* [Stored items]
————

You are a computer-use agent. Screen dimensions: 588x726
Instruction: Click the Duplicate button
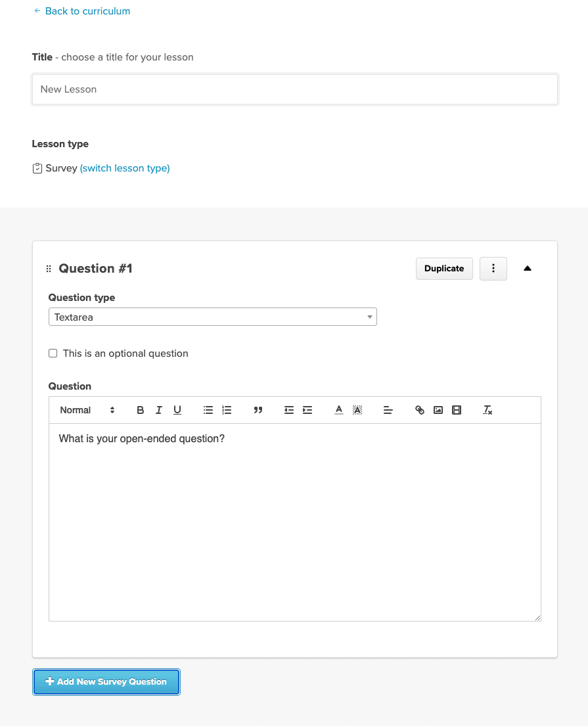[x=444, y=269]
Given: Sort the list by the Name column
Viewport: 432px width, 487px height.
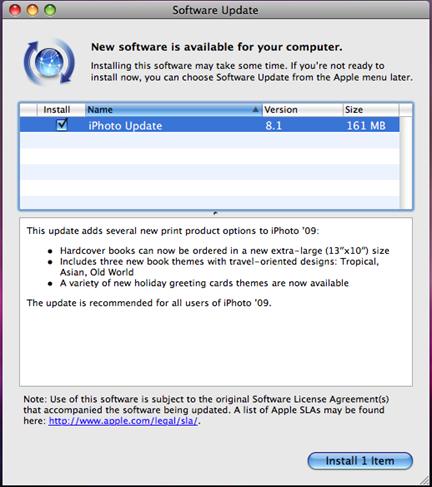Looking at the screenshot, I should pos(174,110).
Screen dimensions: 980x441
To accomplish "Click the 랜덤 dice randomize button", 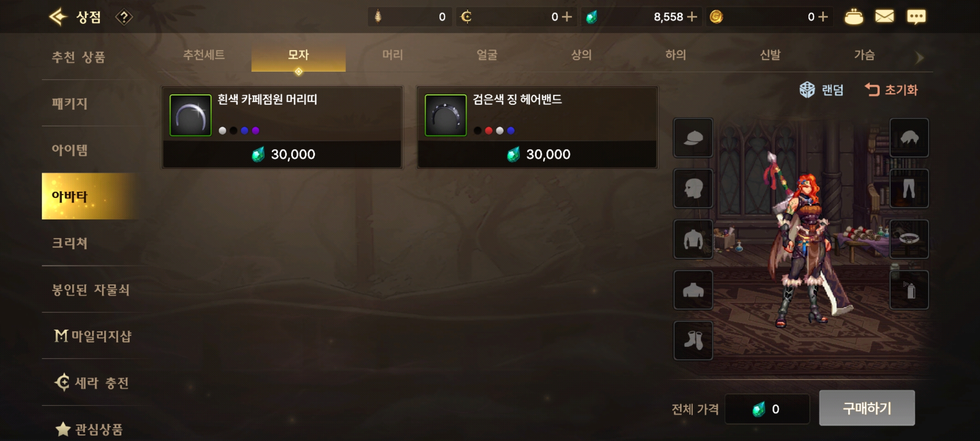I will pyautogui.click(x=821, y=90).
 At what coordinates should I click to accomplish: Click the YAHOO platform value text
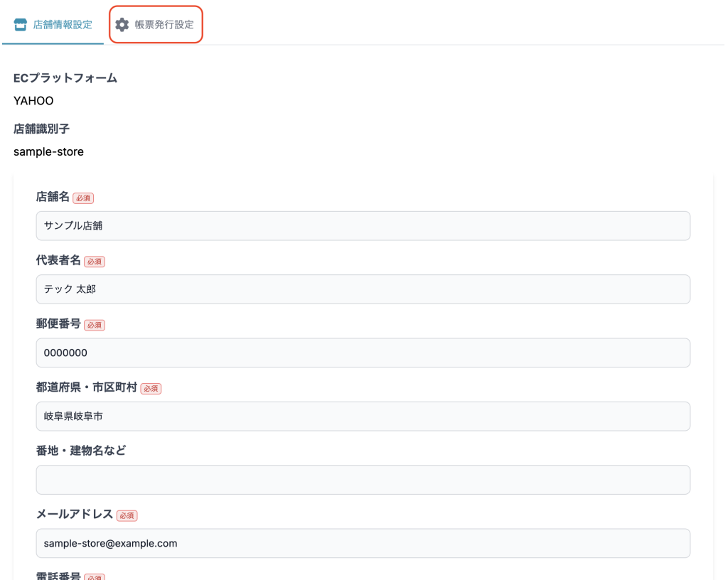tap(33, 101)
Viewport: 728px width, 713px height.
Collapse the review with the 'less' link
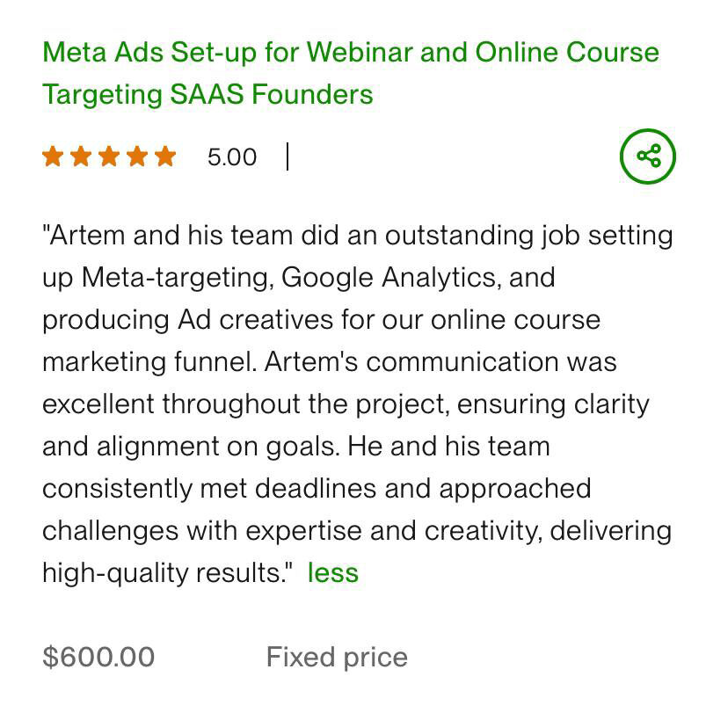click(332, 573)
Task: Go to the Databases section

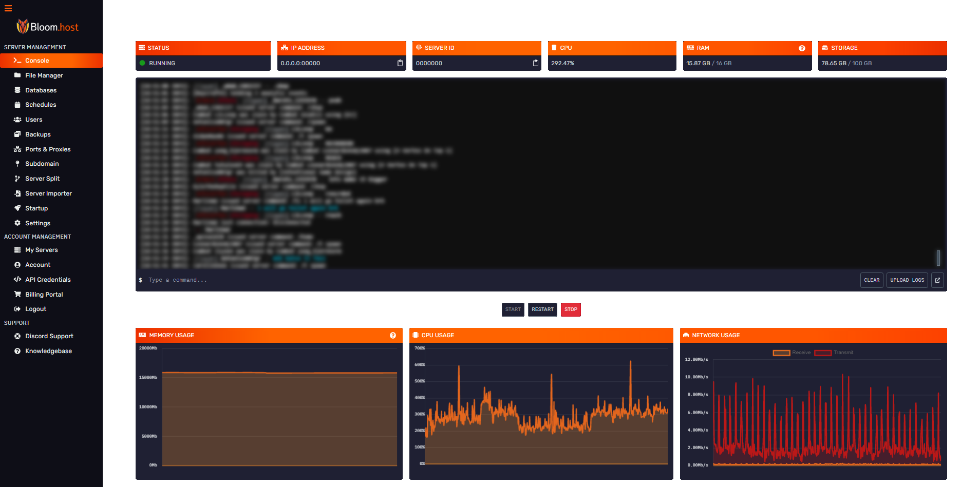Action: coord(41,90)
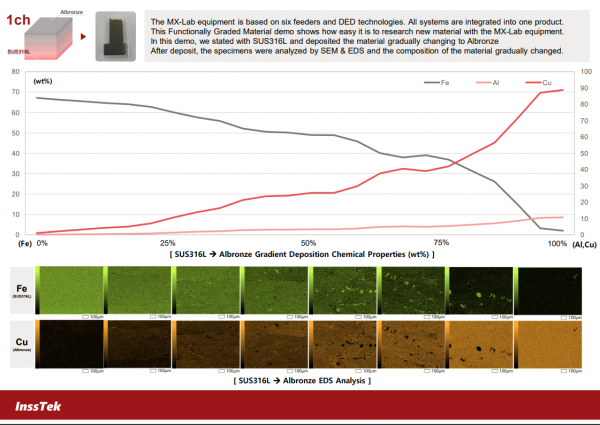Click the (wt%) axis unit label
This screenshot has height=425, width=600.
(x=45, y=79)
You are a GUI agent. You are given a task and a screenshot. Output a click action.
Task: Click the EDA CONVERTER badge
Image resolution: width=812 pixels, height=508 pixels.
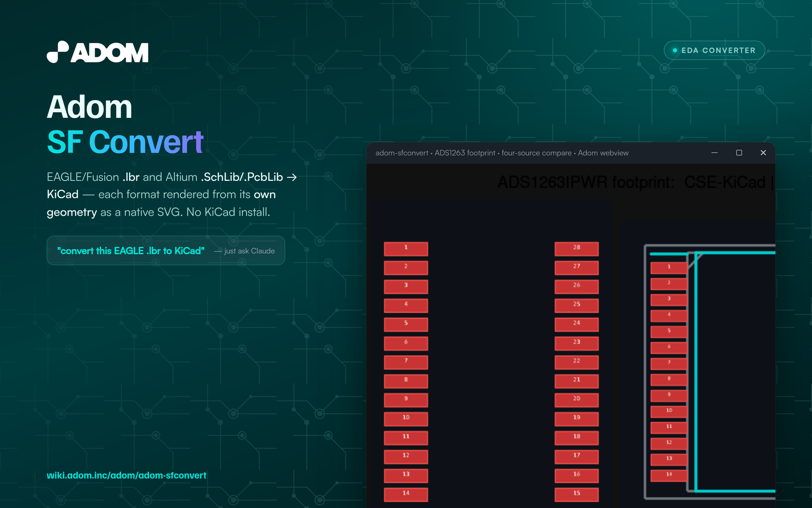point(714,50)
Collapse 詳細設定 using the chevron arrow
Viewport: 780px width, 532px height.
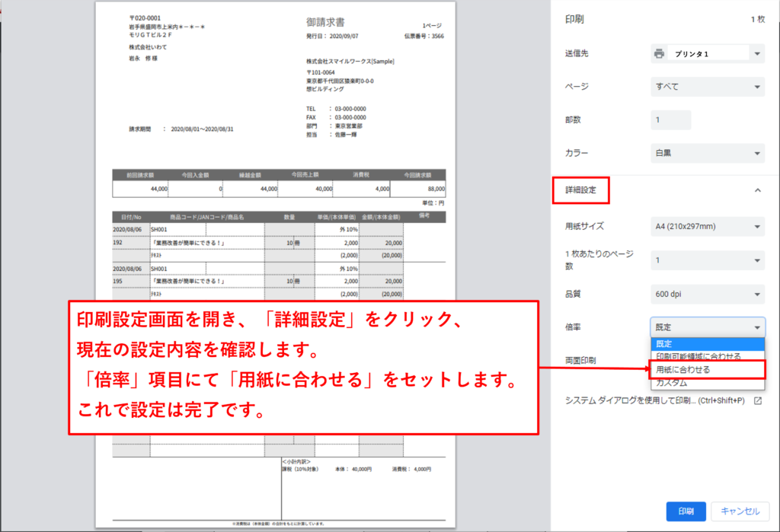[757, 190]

————

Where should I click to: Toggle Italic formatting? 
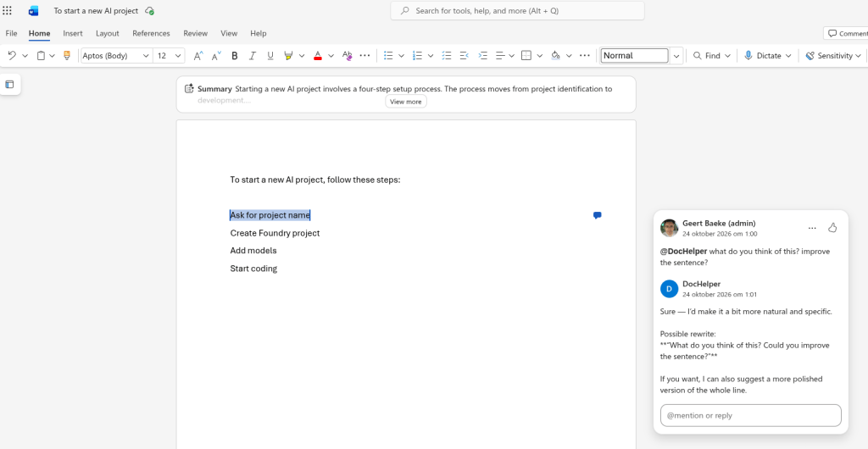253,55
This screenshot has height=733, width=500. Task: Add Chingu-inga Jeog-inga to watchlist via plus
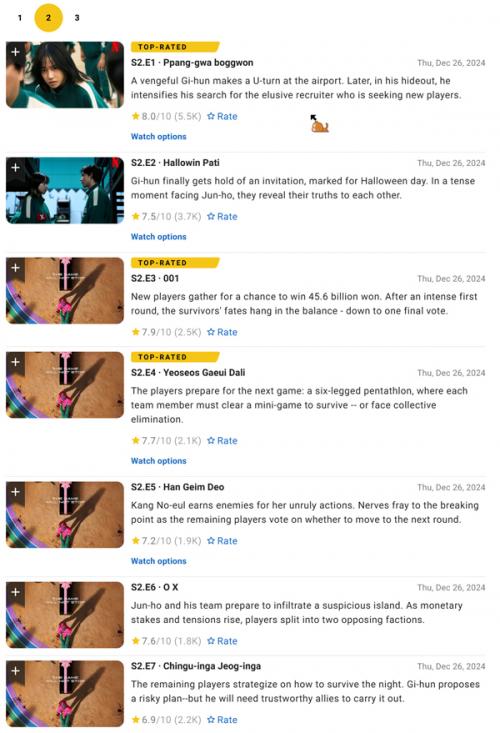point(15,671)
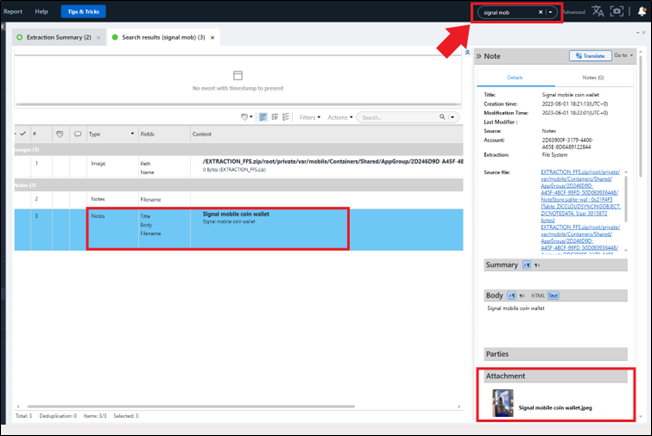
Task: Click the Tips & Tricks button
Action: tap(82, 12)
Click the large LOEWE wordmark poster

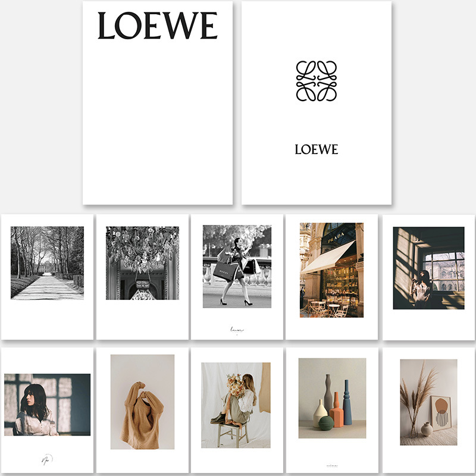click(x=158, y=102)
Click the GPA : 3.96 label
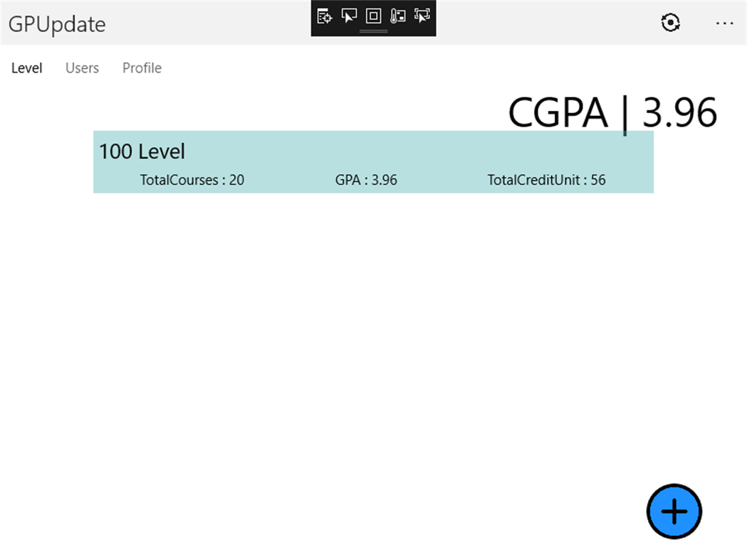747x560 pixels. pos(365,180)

————

* [ABOUT THIS TASK]
The answer is every line in the data where the word "dimensions" appears.

* [OUTPUT OF THE EXERCISE]
You are a computer-use agent. Screen dimensions: 588x726
Screen dimensions: 980x441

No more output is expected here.